Veronica* slid into addiction slowly, increasingly drinking as a teen, and by the time college came
around, she needed alcohol first thing in the morning to stop her hands from shaking. She says it
escalated from there. For Veronica, addiction wasn’t a straight line, more like there were times
she stopped entirely and others when there was a litany of drugs she used each day, including
heroin and oxycodone. She quit multiple times, promising her family she was done, but it wasn’t
until a close friend died in front of her, his arm hanging limply off the EMS gurney, that Veronica
made a promise to herself for herself that she was going to get help. She turned a corner that
day, driving to a nearby clinic where she started Medication-assisted treatment (MAT) and that,
she says, “was all she wrote.” It’s not though, because six years later, Veronica is now an award-
winning peer recovery coach, helping people navigate the challenges she faced. When asked
what or who she credits for her recovery, Veronica doesn’t hesitate to say ongoing MAT and
caring recovery coaches, but, she lowers her voice, her colleagues don’t know. She fears they
wouldn’t accept her and she has good reason to think so. “There’s a lot of stigma within the
recovery world and a belief that MAT is simply substituting one drug for another.” Veronica says
in a recent discussion, a colleague said just that. “It’s startling because no one would say that
about a person with a physical illness. Can you imagine if those in the medical field said to people
with diabetes, ‘You shouldn’t use insulin as treatment.’ Well, that’s what’s happening in the field
of recovery: people are often judged for using evidence-based medicine.”

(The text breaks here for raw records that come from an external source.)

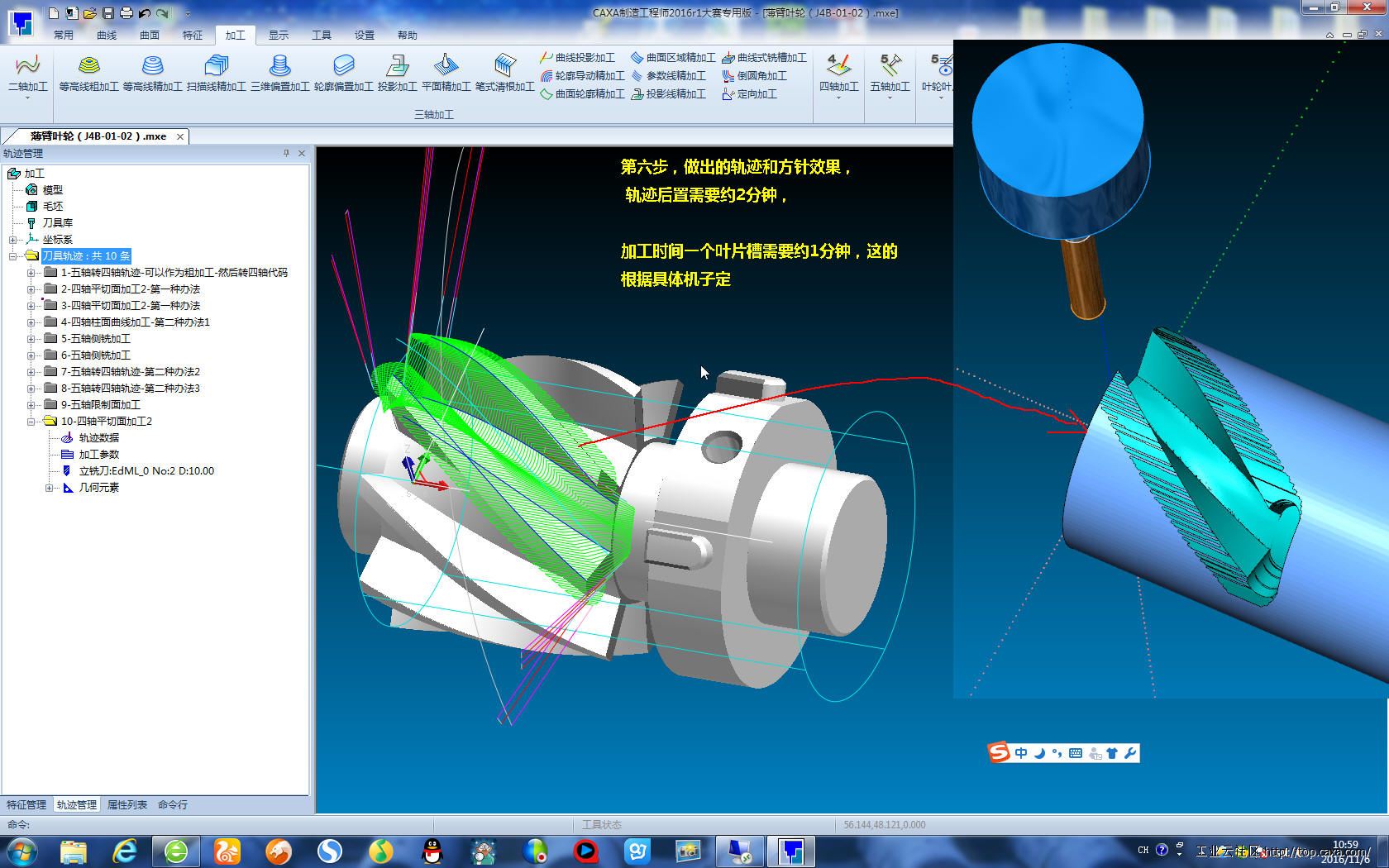This screenshot has height=868, width=1389.
Task: Open the 五轴加工 tool menu
Action: (890, 74)
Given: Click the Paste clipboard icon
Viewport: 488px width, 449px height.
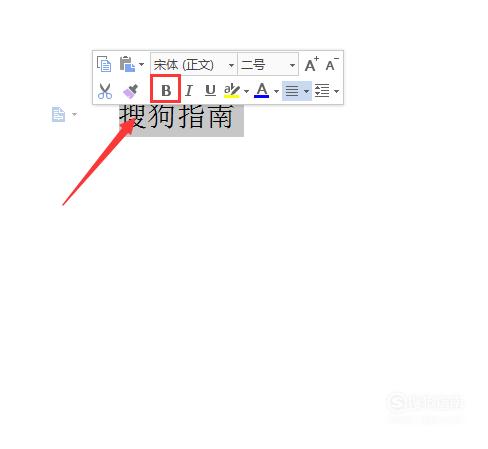Looking at the screenshot, I should click(x=127, y=64).
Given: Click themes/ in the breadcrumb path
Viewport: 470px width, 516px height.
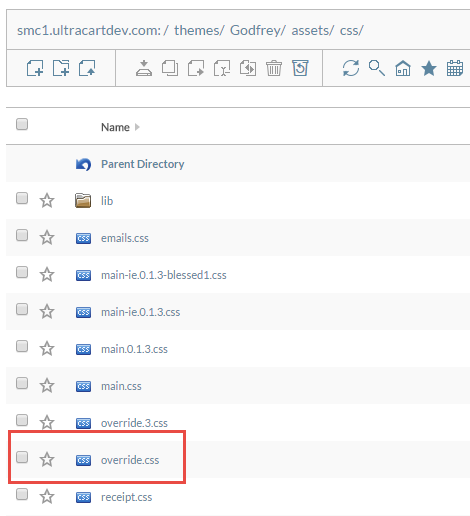Looking at the screenshot, I should pyautogui.click(x=199, y=30).
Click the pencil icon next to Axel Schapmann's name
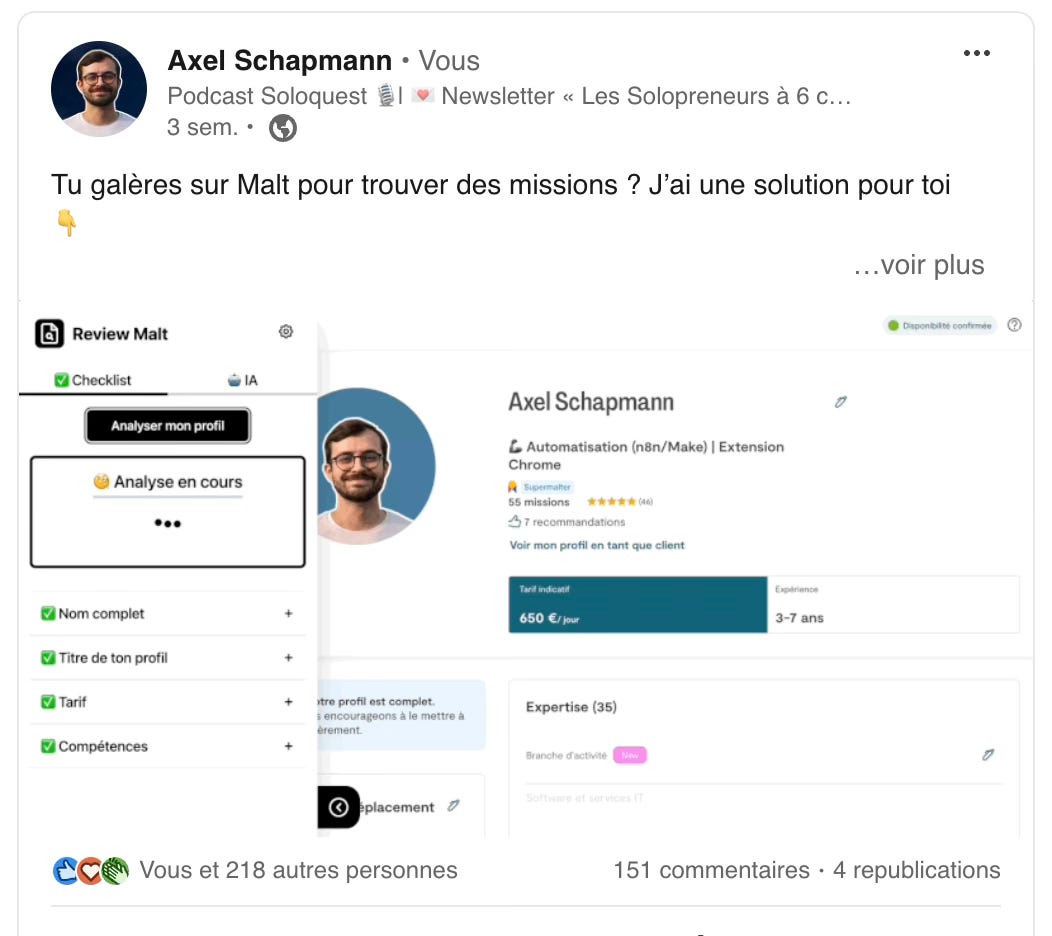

The belief that MAT is exchanging one drug for another is not uncommon among the general
population and even among physicians in the medical field. In May 2017, Dr. Tom Price, former
Secretary of Health and Human Services, said, “If we’re just substituting one opioid for another,
we’re not moving the dial much.” He faced immediate backlash from the medical and scientific
community. Dr. Vivek Murthy, former Surgeon General of the United States, responded on
Twitter that an abstinence-only approach isn’t backed by science, unlike MAT, which leads to
better outcomes compared to behavioral treatment alone. Months later, in September, there
appeared to be a shift in the federal government, with Dr. Scott Gottlieb, the FDA Commissioner
at the time, saying that MAT “…is one of the major pillars of the federal response to the opioid
epidemic in this country. He went on to say that MAT is an essential tool that has the potential
to allow millions of Americans to regain control of their lives.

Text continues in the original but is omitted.